***** Dataset content *****

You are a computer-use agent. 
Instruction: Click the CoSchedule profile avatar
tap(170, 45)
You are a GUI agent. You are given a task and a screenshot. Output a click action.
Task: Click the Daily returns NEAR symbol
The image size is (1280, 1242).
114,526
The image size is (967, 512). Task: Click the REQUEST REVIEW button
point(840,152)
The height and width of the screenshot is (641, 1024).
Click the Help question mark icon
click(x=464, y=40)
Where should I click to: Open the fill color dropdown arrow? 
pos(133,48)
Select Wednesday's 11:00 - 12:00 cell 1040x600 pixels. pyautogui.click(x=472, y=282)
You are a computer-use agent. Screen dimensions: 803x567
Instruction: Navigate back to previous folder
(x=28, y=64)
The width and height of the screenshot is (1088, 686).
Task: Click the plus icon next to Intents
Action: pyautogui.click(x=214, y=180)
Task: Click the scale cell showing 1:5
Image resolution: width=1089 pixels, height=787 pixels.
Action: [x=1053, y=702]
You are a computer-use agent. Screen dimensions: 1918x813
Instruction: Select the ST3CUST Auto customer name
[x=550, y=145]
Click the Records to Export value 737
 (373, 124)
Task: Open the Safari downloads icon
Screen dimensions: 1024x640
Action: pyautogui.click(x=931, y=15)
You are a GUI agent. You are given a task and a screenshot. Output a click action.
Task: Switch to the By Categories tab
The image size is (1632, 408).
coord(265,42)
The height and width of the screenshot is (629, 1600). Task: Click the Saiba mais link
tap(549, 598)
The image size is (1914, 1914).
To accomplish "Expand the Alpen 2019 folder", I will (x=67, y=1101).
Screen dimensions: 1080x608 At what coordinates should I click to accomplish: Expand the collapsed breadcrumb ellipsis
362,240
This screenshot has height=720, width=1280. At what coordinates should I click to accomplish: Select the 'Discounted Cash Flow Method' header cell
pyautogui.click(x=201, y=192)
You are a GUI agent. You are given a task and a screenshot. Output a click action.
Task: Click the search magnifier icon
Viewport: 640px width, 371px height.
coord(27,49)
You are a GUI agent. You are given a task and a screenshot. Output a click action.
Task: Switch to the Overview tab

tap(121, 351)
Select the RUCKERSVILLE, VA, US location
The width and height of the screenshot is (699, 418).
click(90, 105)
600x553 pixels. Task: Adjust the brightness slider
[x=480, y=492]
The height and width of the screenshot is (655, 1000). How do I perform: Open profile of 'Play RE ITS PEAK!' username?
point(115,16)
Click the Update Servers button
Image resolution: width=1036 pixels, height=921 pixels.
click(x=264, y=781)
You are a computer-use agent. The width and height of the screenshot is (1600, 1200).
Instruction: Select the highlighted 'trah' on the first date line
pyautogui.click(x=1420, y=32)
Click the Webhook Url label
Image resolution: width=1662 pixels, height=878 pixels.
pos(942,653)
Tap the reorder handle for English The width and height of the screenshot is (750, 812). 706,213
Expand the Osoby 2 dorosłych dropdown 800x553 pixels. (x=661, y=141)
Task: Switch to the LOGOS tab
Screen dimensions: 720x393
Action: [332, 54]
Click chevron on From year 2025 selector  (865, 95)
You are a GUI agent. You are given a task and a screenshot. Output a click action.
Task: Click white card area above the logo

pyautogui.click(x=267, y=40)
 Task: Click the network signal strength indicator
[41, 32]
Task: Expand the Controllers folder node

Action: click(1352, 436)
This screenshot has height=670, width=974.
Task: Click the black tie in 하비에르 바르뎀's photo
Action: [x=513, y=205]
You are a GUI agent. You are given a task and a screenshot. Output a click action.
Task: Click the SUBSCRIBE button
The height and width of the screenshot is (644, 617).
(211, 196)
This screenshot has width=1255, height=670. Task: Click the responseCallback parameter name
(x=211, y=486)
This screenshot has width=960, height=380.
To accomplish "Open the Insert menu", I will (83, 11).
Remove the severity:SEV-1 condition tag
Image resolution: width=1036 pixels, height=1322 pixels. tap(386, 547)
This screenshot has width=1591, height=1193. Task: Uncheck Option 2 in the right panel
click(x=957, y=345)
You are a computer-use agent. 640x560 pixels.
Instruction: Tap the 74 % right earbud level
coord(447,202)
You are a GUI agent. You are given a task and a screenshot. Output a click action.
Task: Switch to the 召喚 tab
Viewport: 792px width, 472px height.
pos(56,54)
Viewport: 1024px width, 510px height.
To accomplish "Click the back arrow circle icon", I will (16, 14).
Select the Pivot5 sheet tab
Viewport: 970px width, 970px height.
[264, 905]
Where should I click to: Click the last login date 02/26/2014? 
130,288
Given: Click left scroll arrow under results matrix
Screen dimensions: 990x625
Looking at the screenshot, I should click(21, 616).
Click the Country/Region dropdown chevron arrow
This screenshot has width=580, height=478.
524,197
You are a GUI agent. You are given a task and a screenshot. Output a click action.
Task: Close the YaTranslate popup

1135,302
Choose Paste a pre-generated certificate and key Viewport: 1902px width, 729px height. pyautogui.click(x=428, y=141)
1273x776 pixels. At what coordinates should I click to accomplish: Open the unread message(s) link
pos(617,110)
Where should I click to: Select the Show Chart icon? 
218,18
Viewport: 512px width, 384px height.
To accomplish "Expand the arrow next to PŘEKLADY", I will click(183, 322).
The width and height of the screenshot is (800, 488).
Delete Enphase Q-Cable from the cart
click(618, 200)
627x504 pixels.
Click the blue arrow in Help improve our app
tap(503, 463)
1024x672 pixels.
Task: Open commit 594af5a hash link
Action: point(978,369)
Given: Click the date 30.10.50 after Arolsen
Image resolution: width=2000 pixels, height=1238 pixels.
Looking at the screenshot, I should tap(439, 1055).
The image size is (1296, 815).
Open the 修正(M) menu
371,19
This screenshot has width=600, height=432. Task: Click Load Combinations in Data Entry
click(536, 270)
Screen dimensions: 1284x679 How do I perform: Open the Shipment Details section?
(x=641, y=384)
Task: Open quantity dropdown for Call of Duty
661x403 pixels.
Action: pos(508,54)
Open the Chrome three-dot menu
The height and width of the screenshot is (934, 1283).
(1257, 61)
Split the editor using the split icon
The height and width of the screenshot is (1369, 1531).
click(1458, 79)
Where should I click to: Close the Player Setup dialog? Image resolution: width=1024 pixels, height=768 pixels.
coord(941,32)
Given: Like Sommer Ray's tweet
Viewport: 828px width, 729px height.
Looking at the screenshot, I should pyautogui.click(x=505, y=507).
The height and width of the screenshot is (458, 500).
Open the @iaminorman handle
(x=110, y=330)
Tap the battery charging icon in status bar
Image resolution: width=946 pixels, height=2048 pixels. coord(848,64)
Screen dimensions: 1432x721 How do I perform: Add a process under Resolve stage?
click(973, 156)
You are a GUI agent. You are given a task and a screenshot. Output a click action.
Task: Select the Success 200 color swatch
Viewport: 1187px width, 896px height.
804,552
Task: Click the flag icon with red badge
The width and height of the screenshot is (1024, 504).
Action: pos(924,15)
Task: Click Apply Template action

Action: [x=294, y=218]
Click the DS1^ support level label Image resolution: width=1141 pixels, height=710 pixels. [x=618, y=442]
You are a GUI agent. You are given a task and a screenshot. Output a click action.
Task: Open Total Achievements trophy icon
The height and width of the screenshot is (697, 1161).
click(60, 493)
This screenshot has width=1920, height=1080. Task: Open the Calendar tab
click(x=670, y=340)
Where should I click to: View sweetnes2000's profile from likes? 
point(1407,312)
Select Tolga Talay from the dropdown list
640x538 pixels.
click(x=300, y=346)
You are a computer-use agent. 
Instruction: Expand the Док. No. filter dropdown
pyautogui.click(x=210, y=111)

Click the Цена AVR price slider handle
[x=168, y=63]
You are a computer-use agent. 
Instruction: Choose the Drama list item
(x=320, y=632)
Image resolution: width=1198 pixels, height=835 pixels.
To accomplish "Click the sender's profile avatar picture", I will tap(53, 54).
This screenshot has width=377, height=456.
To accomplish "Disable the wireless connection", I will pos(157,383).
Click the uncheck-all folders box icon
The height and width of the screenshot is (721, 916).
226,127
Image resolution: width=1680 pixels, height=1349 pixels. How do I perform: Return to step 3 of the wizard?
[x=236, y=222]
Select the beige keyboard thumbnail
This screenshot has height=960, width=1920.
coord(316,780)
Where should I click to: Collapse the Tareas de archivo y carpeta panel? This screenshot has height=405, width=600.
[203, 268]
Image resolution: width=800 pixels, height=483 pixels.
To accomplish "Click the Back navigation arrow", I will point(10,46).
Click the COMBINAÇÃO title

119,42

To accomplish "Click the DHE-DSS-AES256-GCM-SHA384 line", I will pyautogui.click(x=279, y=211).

*****

Problem statement: Take the entries above and return only the lines from the one with "Open the @iaminorman handle" to the one with "Click the DS1^", both included, unchanged.

Exercise output:
Open the @iaminorman handle
(x=110, y=330)
Tap the battery charging icon in status bar
Image resolution: width=946 pixels, height=2048 pixels. coord(848,64)
Screen dimensions: 1432x721 How do I perform: Add a process under Resolve stage?
click(973, 156)
You are a GUI agent. You are given a task and a screenshot. Output a click action.
Task: Select the Success 200 color swatch
Viewport: 1187px width, 896px height.
804,552
Task: Click the flag icon with red badge
The width and height of the screenshot is (1024, 504).
Action: pos(924,15)
Task: Click Apply Template action

Action: [x=294, y=218]
Click the DS1^ support level label Image resolution: width=1141 pixels, height=710 pixels. [x=618, y=442]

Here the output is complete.